The regulation of immunoglobulin synthesis after HLA-identical bone marrow transplantation: VI. Differential rates of maturation of distinct functional groups within lymphoid subpopulations in patients after human marrow grafting

Abstract

This investigation uses different polyclonal activators of in vitro immunoglobulin production to elicit immunoregulatory profiles of B cells, T cells, T4 cells, and T8 cells from 25 recipients (13 with and 12 without chronic graft-v-host disease [GVHD]) after HLA-identical marrow transplantation for aplastic anemia or hematologic malignancy. Pokeweed mitogen, Epstein-Barr virus, herpes simplex type 1 virus, and tetanus toxoid were used to induce immunoglobulin production as measured a by plaque assay. Multiple defects in the various lymphoid subsets were found in both groups of patients. There was defective B cell function, lack of T cell or T4 cell subset helper activity, and increased T cell, T4 cell, or T8 cell suppressor activity after stimulation with the various activators.
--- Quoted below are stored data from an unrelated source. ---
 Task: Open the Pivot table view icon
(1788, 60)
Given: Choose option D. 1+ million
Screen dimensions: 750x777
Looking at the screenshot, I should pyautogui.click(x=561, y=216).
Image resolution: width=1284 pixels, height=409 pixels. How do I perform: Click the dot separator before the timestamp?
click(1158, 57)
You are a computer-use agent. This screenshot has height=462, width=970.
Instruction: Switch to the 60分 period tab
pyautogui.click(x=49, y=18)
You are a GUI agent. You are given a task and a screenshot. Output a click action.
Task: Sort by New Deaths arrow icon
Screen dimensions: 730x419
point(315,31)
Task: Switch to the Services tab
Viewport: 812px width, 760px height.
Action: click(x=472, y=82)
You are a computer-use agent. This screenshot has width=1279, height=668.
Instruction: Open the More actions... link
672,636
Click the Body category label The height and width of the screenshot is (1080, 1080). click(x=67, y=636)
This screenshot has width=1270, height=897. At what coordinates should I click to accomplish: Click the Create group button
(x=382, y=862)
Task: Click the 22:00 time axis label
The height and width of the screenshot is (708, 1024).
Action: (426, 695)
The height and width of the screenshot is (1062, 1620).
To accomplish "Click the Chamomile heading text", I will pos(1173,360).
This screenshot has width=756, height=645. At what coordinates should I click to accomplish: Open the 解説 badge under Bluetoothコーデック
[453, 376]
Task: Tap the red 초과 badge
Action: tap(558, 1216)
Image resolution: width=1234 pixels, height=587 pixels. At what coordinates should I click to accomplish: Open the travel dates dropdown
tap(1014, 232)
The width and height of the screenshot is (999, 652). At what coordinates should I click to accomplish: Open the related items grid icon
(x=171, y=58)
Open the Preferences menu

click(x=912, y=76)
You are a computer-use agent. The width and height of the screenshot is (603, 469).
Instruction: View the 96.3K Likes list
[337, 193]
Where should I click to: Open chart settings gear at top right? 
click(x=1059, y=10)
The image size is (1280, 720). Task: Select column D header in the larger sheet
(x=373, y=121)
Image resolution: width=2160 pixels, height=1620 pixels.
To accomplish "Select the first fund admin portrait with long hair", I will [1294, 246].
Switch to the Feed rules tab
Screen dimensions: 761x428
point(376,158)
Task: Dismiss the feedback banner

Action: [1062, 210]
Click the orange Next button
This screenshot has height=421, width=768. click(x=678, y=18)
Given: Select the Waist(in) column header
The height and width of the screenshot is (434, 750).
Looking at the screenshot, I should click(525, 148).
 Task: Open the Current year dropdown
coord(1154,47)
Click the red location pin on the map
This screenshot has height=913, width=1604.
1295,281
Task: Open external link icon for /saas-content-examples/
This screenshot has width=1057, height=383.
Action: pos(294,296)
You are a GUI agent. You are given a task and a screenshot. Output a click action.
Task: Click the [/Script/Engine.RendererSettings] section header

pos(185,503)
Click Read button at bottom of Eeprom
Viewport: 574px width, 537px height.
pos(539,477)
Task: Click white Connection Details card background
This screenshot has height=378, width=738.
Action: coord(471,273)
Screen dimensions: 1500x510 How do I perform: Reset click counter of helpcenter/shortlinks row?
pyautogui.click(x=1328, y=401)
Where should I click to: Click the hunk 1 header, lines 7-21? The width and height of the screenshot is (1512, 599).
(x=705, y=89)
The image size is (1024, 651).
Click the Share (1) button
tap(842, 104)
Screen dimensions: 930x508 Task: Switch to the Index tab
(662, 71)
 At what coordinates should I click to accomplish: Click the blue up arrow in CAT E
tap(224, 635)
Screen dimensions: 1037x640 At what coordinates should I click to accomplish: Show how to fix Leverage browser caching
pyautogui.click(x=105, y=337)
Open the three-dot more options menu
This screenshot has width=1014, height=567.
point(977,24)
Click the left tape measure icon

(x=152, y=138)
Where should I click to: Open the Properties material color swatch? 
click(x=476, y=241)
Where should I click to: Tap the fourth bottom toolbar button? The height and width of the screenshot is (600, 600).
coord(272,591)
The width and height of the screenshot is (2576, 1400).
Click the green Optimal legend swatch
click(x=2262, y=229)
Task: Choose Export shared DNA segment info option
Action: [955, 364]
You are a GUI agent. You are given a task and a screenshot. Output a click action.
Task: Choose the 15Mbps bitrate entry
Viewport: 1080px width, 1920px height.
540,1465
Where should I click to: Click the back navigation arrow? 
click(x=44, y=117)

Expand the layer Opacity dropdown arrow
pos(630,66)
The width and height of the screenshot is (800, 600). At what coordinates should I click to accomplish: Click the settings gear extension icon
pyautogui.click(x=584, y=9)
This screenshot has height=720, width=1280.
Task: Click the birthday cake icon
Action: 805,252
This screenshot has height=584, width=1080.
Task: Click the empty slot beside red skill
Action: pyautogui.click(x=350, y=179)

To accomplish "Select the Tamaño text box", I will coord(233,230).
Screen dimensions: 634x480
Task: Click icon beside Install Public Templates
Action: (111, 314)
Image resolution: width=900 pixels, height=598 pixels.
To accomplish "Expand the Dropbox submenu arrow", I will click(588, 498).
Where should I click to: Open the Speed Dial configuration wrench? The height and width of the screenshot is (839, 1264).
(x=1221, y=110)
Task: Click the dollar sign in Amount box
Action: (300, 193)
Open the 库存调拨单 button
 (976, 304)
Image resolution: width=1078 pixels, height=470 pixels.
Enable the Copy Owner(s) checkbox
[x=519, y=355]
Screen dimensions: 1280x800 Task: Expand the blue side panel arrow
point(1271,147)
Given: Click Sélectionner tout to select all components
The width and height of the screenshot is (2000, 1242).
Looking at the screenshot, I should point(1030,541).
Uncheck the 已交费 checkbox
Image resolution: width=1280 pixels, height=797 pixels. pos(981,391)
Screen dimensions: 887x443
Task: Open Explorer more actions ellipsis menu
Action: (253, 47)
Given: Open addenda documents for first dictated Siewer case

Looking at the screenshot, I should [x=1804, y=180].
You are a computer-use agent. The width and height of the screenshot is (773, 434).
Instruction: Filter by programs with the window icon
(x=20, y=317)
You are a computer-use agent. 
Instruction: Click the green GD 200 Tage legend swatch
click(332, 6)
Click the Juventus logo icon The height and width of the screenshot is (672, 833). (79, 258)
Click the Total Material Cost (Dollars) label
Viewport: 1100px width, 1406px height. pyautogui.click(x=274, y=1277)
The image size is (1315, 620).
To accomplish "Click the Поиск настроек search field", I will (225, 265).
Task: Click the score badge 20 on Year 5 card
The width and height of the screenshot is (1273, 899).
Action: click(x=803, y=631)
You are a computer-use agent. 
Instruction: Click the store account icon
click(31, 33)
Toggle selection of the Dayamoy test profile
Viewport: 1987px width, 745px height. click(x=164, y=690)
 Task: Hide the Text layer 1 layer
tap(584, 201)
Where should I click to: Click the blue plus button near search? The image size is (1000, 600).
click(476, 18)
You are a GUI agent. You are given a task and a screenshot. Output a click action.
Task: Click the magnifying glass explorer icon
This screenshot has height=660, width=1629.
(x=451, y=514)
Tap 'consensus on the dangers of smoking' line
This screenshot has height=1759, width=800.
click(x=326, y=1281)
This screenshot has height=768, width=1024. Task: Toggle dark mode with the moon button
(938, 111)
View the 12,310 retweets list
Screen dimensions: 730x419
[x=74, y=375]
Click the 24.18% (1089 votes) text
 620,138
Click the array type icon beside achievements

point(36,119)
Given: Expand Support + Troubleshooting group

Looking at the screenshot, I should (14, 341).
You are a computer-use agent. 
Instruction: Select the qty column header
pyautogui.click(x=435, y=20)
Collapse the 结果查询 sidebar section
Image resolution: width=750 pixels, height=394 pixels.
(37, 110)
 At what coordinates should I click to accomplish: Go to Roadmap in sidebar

Inconsistent B, T, T4, and T8 cell functions in the marrow graft recipients provide evidence for (1) different functional groups of cells within each subset responsive to different polyclonal activators; (2) a spectrum of immune capabilities within each phenotypic lineage; (3) different patterns of immune reconstitution for each lymphocyte subset after marrow grafting; and (4) chronic GVHD altering recovery of in vitro functional responses to the different polyclonal activators.